When an object of a derived class is created only its constructor is called, the constructor
of the Parent class is not called, this is a gotcha of PHP because constructor chaining is
a classic feature of OOP, if you want to call the base class constructor you have to
do it explicitely from the derived class constructor.It works because all methods of the
parent class are available at the derived class due to inheritance.

<?php

function Another() {

    
$this->y=5;

    
$this->Something();   //explicit call to base class constructor.

}

?>



A nice mechanism in OOP is to use Abstract Classes, abstract classes are classes
that are not instanciable and has the only purpose to define an interface for its
derived classes. Designers often use Abstract classes to force programmers to
derive classes from certain base classes so they can be certain that the new
classes have some desired functionality.
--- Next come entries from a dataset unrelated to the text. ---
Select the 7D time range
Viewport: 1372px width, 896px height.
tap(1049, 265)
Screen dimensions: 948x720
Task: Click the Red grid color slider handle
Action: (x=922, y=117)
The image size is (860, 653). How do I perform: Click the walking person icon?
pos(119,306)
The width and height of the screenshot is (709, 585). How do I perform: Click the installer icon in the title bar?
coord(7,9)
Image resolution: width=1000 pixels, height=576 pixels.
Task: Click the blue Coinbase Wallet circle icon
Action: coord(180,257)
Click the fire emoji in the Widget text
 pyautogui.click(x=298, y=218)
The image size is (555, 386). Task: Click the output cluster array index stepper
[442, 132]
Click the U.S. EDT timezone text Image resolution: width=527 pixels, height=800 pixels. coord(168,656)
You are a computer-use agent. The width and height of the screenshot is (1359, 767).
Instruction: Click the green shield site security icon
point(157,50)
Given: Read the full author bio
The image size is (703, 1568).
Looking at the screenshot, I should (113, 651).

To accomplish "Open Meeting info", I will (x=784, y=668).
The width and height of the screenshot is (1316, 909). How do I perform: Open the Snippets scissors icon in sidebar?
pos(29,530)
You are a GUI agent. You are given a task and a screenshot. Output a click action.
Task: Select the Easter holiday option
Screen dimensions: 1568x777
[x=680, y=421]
There’s no standard way to do that in
PHP but:
If you do need this feature define the base class and put a “die” call in its
constructor so you can be sure that the base class is not instanciable, now define
the methods (interface) putting “die” statements in each one, so if in a derived
class a programmer doesn’t override the method then an error raises.
Furthermore you might need to be sure since php has no types that some object is
from a class derived from you base class, then add a method in the base class
to identify the class (return “some id”), and verify this when you receive an
object as an argument. Of course this doesn’t work if the evil programmer
oveerides the method in the derived class but genrally the problem is dealing
with lazy programmers no evil ones!
Of course is better to keep the base class unreachable from the programmers,
just print the interface and make them work!
There’re no destructors in PHP.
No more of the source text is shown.